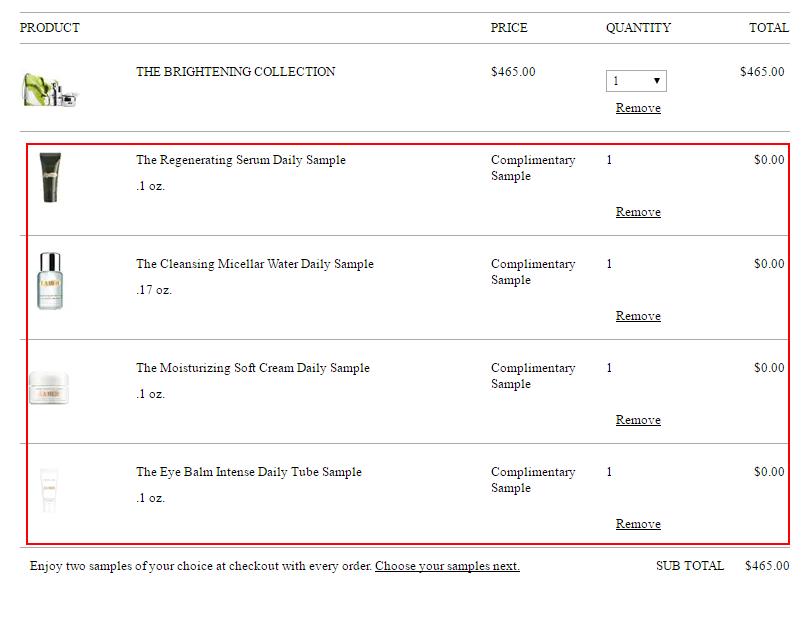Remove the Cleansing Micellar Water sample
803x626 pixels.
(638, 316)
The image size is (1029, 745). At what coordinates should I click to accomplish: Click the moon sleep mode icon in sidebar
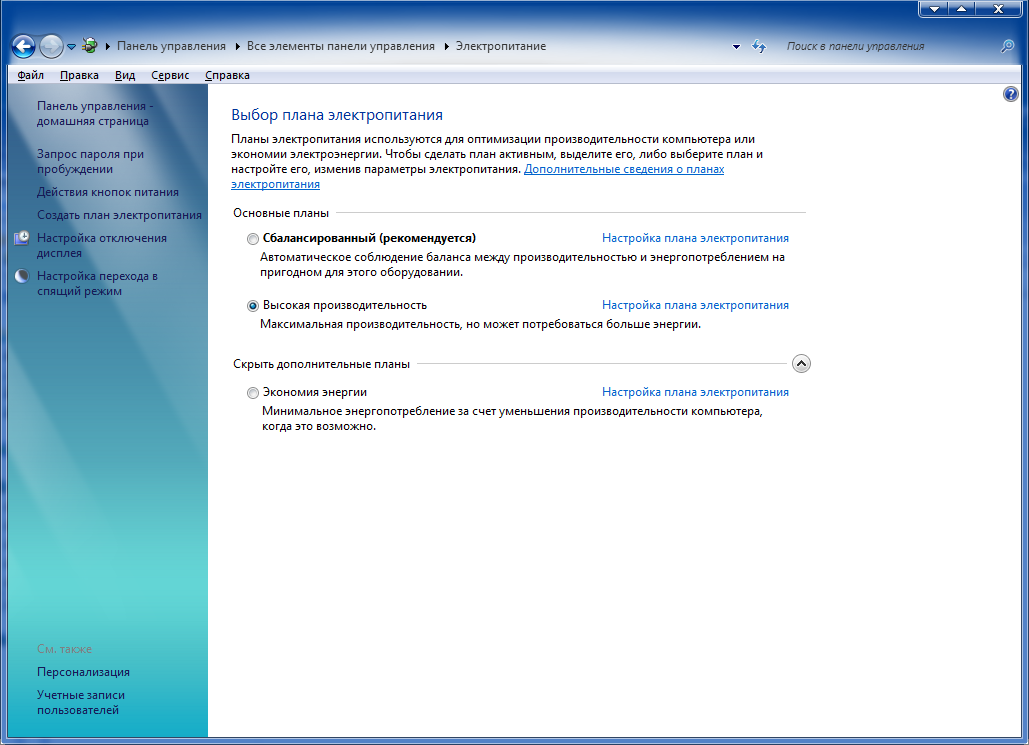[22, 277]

▸ What you need to do: Begin with the line that has "The image size" and continue to the last line of the entries, printing each line exactly and nothing else; include both ends and skip the pictures.

▸ Answer to the exercise:
The image size is (1029, 745). At what coordinates should I click to accomplish: Click the moon sleep mode icon in sidebar
[22, 277]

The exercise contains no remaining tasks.